“Things don’t create money, people do!”

Imposing larger taxes on the wealthy is a surefire way to prompt the financial emigration of successful business people. These individuals’ skills and abilities have helped them generate wealth, create jobs, and, consequently, bring more taxpayers into the system.

 

The government’s rationale for increasing taxes on the wealthy becomes clearer when considering South Africa’s high Gini coefficient, which measures income inequality. It is easy for the government to think, “These people have a lot of money; let’s redistribute this wealth.”

 

However, what the government fails to understand is this: “Things or resources in or on the ground, don’t create money—people do.” If we want our country to prosper, we must enable our people to thrive economically.

 

 

Take, for example, Thailand. With a similar population size and GDP per capita to South Africa, Thailand has managed to achieve an unemployment rate of under 1% (0.56%) and has one of the highest happiness indices globally. How did they do this? They created a welcoming environment for expatriates who have helped build businesses across various sectors such as tourism, hospitality, agriculture, and manufacturing.

 

These skilled foreign entrepreneurs create jobs in ways that governments alone cannot. As a result, the tax base expands, leading to increased tax revenue without the need for punitive wealth taxes.

 

 

A Potential Solution for South Africa:

Send trade unionists on a month-long visit to Thailand to observe how relaxed labor laws and encouragement of foreign entrepreneurship can significantly benefit the local economy.
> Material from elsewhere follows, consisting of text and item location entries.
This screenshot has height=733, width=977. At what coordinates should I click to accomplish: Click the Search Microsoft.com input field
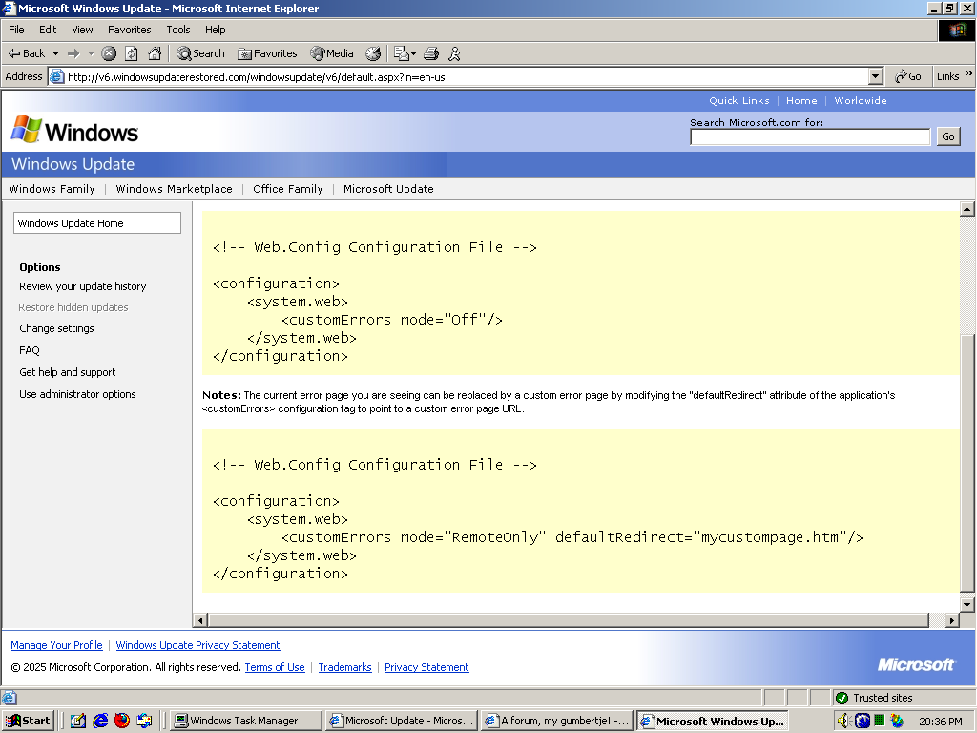[x=809, y=136]
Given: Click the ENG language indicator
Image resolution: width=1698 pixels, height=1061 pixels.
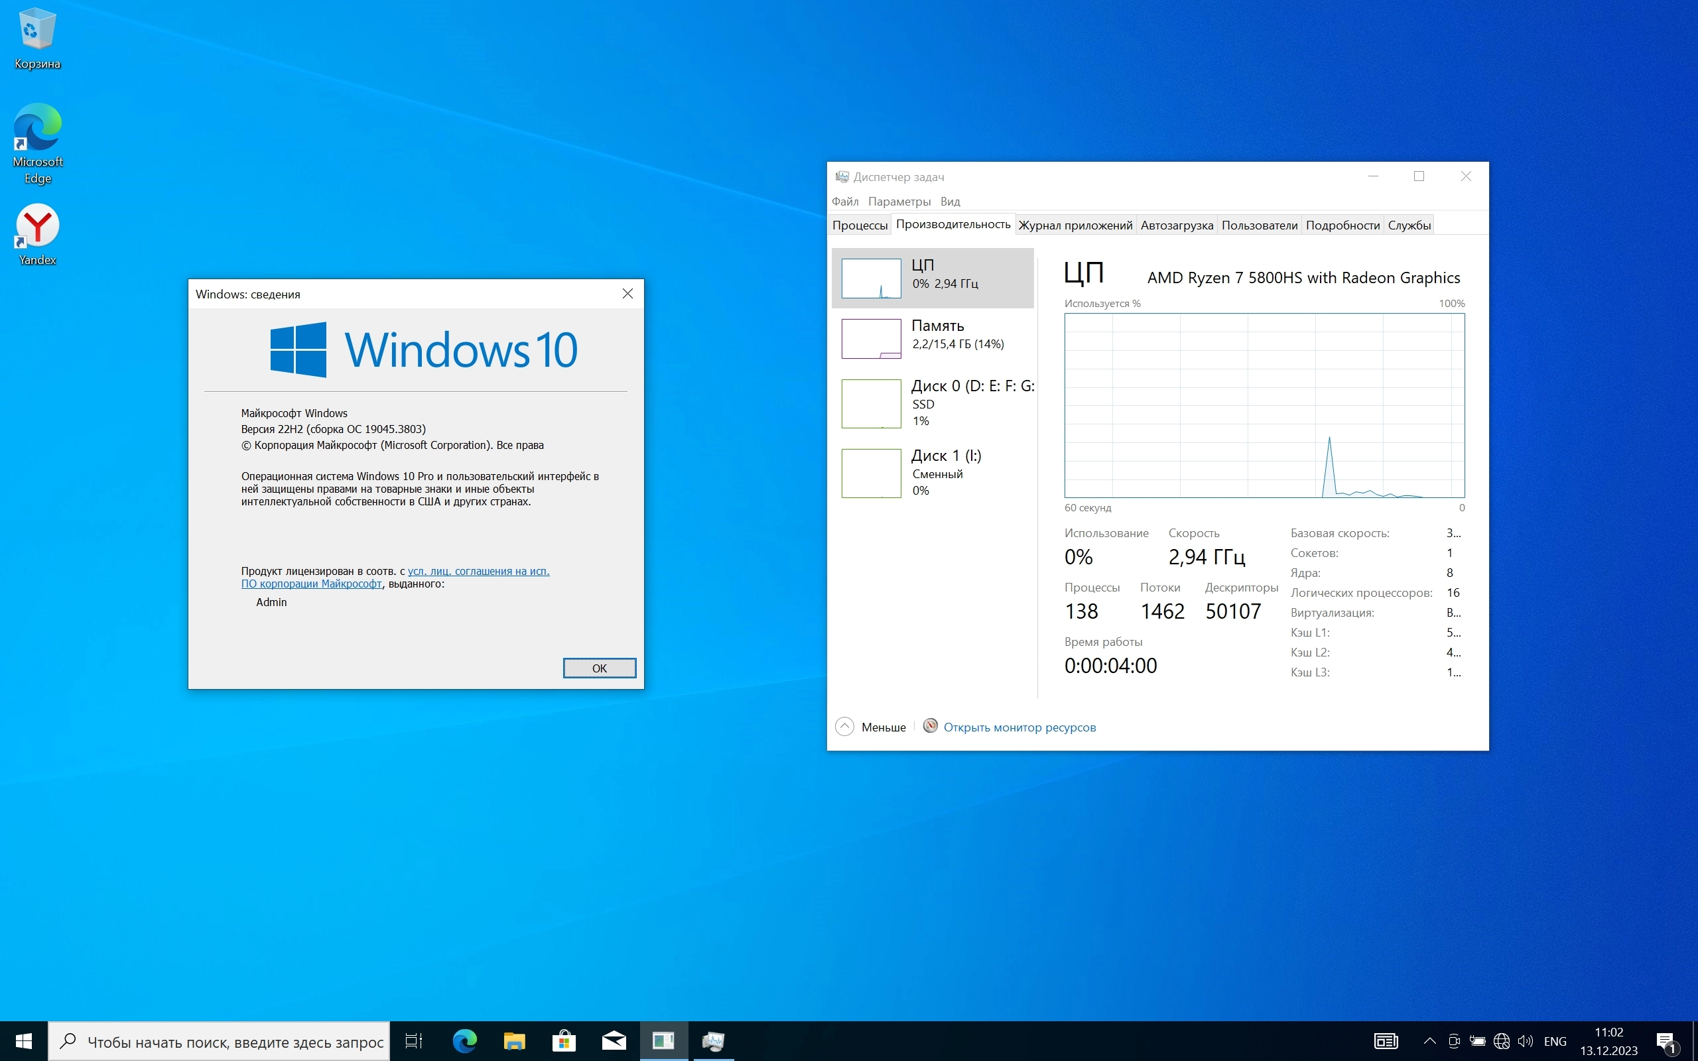Looking at the screenshot, I should click(x=1555, y=1041).
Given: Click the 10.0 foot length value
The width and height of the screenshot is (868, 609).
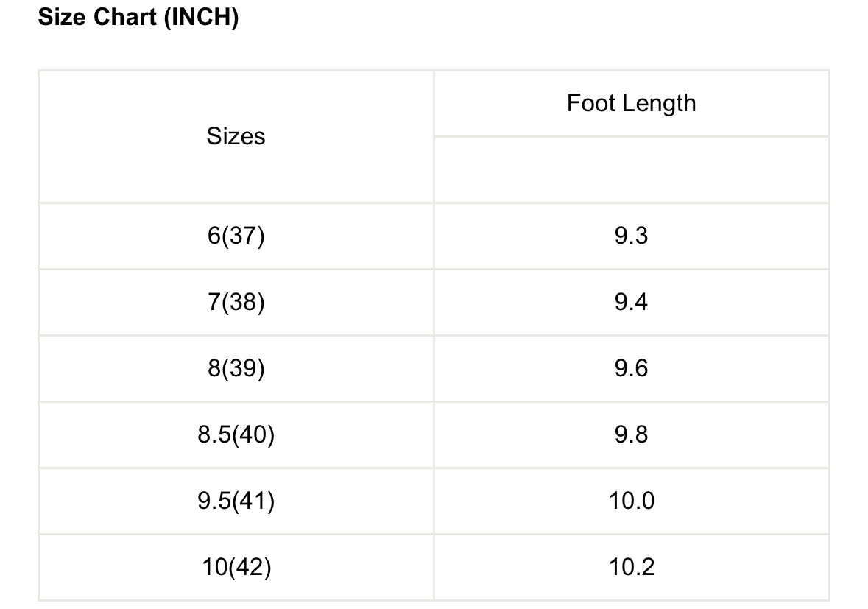Looking at the screenshot, I should pyautogui.click(x=631, y=501).
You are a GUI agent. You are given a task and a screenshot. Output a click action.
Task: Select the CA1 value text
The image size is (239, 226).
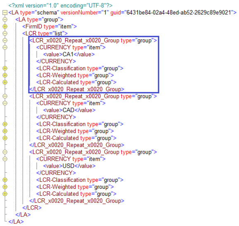[68, 54]
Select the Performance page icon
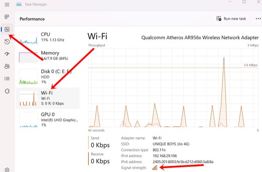The width and height of the screenshot is (262, 172). click(7, 29)
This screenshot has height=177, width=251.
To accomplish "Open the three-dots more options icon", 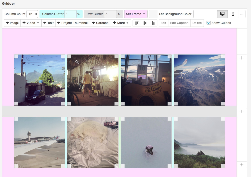I will 242,14.
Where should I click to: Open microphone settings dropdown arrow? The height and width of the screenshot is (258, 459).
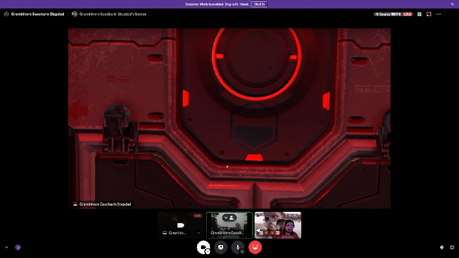click(x=242, y=251)
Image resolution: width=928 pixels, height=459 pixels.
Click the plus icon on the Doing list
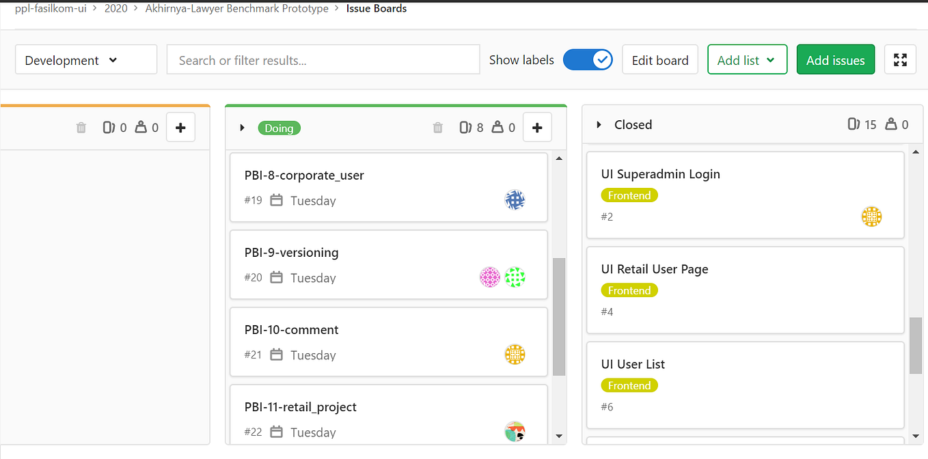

By simplifying foreign direct investment (FDI) processes and easing immigration for skilled entrepreneurs, South Africa can create a more vibrant business environment. This approach could address not only fiscal issues but also tackle crime, education, housing, debt, inflation, and other socio-economic challenges.

 

Making the process of establishing businesses frictionless for both locals and foreigners is crucial. There are many strategies that the government can employ before resorting to wealth taxes, even if the latter may be appealing for political gain among the unemployed majority.

 

 

The excuse, “But this is Africa,” is no longer acceptable. We have the potential to do better for our people. The era of politicking in Africa must end. Instead, we should focus on empowering our people with skills and education, embracing free-market principles to grow our tax base and our economies.